• BACKGROUND
    • A subset of patients with flexible pediatric pes planovalgus (PPV) will have recalcitrant symptoms and functional impairment despite maximizing nonoperative methods and seeking surgical care. The primary aim of this study was to compare the clinical course and radiographic improvement including final alignment for patients who underwent the minimally invasive corrective subtalar extra-articular screw arthroereisis (SESA) technique compared with the traditional modified Evans reconstruction (MER) technique for flexible PPV correction.
  • METHODS
    • Forty-five feet in 31 PPV patients aged 10 to 19 years treated at a single institution with (1) SESA +/- Vulpius or accessory navicular or tarsal coalition excision (22 feet) or (2) MER +/- Vulpius (23 feet) from 2010 to 2022 were identified. Patients with no weight-bearing postoperative x-rays were excluded. Comprehensive preoperative and postoperative radiographic measurements were obtained from standing radiographs. Radiographic outcomes were evaluated across treatment groups using noninferiority analysis. Comparisons in clinical characteristics were conducted using mixed-effects regression modeling to account for the correlation between bilateral measurements within the same patient.
  • RESULTS
    • Surgery was performed at an average age of 13.7 years (SD, 1.9); the cohort was 53% male.
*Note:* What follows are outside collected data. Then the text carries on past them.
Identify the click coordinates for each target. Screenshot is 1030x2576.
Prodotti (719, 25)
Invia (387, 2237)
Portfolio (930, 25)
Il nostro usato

There were no differences in age, BMI, or laterality between the SESA and MER cohorts. The SESA cohort had a significantly shorter operative time compared with MER (51 vs. 167 min; P<0.001). One patient in the MER cohort required a return to the operating room for hardware removal in the setting of pseudoarthrosis, and another for a buried pin. Time to weightbearing in the SESA cohort was a median 3 weeks earlier than the MER cohort (P=0.004). The SESA procedure was found to be noninferior to MER with respect to postoperative radiographic alignment as well as in the improvement in alignment from preoperative to postoperative measurement (all P<0.05).
  • CONCLUSIONS
    • For painful pediatric pes planovalgus (PPV), subtalar extra-articular screw arthroereisis (SESA) offers a less invasive approach with noninferior outcomes compared with modified Evans reconstruction (MER). Our study found similar radiographic improvements and deformity correction in adolescents treated with SESA versus MER, along with shorter procedures and earlier weightbearing. No major complications were observed. Long-term follow-up and patient-reported outcome studies are needed, especially postscrew removal.
  • LEVEL OF EVIDENCE
    • Therapeutic case-control study, level III.